Feit and Tyrrell have been leading an effort through the Crowdfund Intermediary Regulatory Advocates to create a set of industry standards that all crowdfunding sites will adhere to when they vet potential investments, which will include a consideration of valuations and compliance.

Feit and Tyrrell have led two conference calls about the potential standards with other crowdfunding sites, but the site that has hosted the majority of crowdfunding campaigns so far, Wefunder, has not responded to invitations to take part.

Nick Tommarello, co-founder of Wefunder, said that his site had to be sure companies were following all the rules. But he said he did not think, as Feit does, that it is the place of crowdfunding sites like his to argue with companies over their proper value. That, he said, would defeat the purpose of crowdfunding.

"It's not my job to be a gatekeeper," he said. "It's my job to be sure everyone knows the risks they are taking and that they have all the information they need."

To help investors assess risks, Tommarello is preparing to introduce a function on Wefunder that will allow expert investors to weigh in with their analysis of companies listed on the site.
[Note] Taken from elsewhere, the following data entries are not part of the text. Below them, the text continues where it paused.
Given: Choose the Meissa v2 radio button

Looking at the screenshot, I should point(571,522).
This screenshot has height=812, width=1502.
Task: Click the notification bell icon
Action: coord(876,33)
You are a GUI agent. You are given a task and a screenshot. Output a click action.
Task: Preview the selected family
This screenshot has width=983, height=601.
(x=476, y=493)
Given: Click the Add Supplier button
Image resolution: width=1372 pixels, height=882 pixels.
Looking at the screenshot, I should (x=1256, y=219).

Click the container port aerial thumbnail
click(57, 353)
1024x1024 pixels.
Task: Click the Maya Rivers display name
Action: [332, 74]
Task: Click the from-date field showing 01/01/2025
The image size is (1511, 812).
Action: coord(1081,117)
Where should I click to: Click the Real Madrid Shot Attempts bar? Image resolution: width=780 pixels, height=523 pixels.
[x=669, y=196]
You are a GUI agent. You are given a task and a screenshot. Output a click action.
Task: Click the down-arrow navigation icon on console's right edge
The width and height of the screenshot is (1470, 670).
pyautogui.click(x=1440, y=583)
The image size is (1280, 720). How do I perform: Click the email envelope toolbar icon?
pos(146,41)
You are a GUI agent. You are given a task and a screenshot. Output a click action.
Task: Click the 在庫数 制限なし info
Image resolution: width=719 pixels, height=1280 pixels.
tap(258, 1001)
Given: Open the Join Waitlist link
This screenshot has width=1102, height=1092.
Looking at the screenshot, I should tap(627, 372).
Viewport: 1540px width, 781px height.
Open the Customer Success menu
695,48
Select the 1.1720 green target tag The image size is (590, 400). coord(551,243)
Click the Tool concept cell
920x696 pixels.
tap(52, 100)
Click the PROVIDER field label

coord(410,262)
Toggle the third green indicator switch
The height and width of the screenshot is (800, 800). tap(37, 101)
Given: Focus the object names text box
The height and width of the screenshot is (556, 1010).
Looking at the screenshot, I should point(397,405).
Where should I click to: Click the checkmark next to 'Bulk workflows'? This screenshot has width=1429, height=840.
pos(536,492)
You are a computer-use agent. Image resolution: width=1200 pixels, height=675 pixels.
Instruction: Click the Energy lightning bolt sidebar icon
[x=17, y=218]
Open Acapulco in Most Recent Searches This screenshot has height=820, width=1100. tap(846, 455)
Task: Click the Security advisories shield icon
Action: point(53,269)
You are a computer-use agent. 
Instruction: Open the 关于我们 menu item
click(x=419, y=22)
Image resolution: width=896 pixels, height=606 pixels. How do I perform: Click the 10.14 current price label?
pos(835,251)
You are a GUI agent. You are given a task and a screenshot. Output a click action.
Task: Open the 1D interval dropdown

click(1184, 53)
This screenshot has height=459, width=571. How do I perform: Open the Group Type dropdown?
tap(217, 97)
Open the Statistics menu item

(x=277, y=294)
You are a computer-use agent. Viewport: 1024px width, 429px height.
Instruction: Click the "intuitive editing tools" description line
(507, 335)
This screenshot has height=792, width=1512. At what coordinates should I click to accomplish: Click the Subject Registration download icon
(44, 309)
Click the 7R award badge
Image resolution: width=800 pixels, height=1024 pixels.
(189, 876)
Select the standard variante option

Tommarello also noted that many small-time investors so far were viewing their investments more as donations to businesses they like, rather than as investments that will make money.

Marc Leaf, a lawyer who has analysed the early crowdfunding campaigns for the law firm Drinker Biddle, said that so far many companies were asking for investments on terms that few real venture capitalists would accept.

"I would expect them to be very risky," Leaf said. "The question is: Over time, will we see that there is a wisdom in the crowds or will we see that there is a madness in the crowds?"